[EXTRAIT DE PAGE]
§ §

Dans une intervention à l’Assemblée nationale, le 6 février, 2023, tu as confronté les député·e·s souhaitant relever l’âge du départ à la retraite des Français·es sur le fait qu’iels n’avaient aucune idée de ce qu’était un métier pénible.

Au moment où je faisais ma campagne, je disais que j’étais la voix des sans-voix. Parce que les petites mains, celles et ceux qui font le travail invisible, on n’en parle pas. Je viens de là et ça fait un an que je suis députée. Je suis fière d’avoir thématisé la pénibilité. Si Emmanuel Macron en parle, c’est parce que j’ai tapé là-dessus dans l’hémicycle. 

Je sais combien les député·e·s sont payé·e·s, que la plupart possèdent des sociétés. Donc quand on parle de partager, ils deviennent fous. Pendant les débats sur l’augmentation du smic, je leur ai demandé : «Qui a déjà touché 700, 800, 1 000 euros ? Pas par jour, par mois ! Personne.»

En dehors, ils·elles viennent me parler, me dire que j’ai raison, qu’ils et elles savent que c’est dur, parce que leur grand-mère était femme de ménage. 

Mais si ta grand-mère était femme de ménage et que c’est dur, eh bien va voter. Ne viens pas me dire ça en dehors de l’hémicycle.

Ce sont les invisibles qui devraient y être représenté·e·s. Ma présence à l’Assemblée, c’est pour aider, comme je peux, ces petites mains qui gagnent peu, qui se cassent le dos au travail. Bientôt je me battrai sur le projet de loi immigration. Mon rôle de députée, c’est aussi de dire aux gens de ne pas lâcher, de faire, de continuer la grève. J’aide comme je peux.

Pendant les débats sur la réforme des retraites en France, des syndicalistes ont critiqué la stratégie de la France insoumise (LFI), qui a déposé une multitude d’amendements et qui a ensuite refusé de les retirer, ce qui aurait permis de passer au vote sur l’article 7, prévoyant l’augmentation de l’âge de la retraite. La LFI parlait de représenter ce qui se passe dans la rue à l’Assemblée. Toi qui as les deux casquettes, celle de syndicaliste et celle de députée, comment est-ce que tu te positionnes par rapport à ce débat?

§ §

[SEGMENT DE DONNÉES]
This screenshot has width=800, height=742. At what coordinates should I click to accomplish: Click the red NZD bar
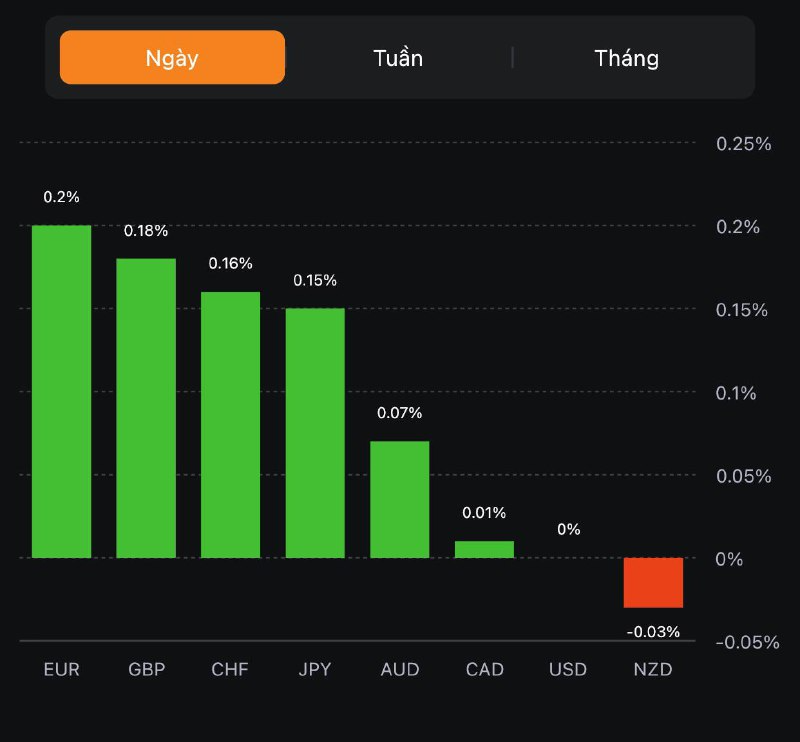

§ §

[ACTIVITÉ]
Recopiez le passage de l'extrait de page qui commence aux mots « Dans une intervention » et s'arrête après « là-dessus dans l’hémicycle. », en remplaçant « campagne » par « campagne législative ». Le matériel fourni n'est d'aucune utilité ici.

[ZONE DE RÉPONSE]
Dans une intervention à l’Assemblée nationale, le 6 février, 2023, tu as confronté les député·e·s souhaitant relever l’âge du départ à la retraite des Français·es sur le fait qu’iels n’avaient aucune idée de ce qu’était un métier pénible.

Au moment où je faisais ma campagne législative, je disais que j’étais la voix des sans-voix. Parce que les petites mains, celles et ceux qui font le travail invisible, on n’en parle pas. Je viens de là et ça fait un an que je suis députée. Je suis fière d’avoir thématisé la pénibilité. Si Emmanuel Macron en parle, c’est parce que j’ai tapé là-dessus dans l’hémicycle.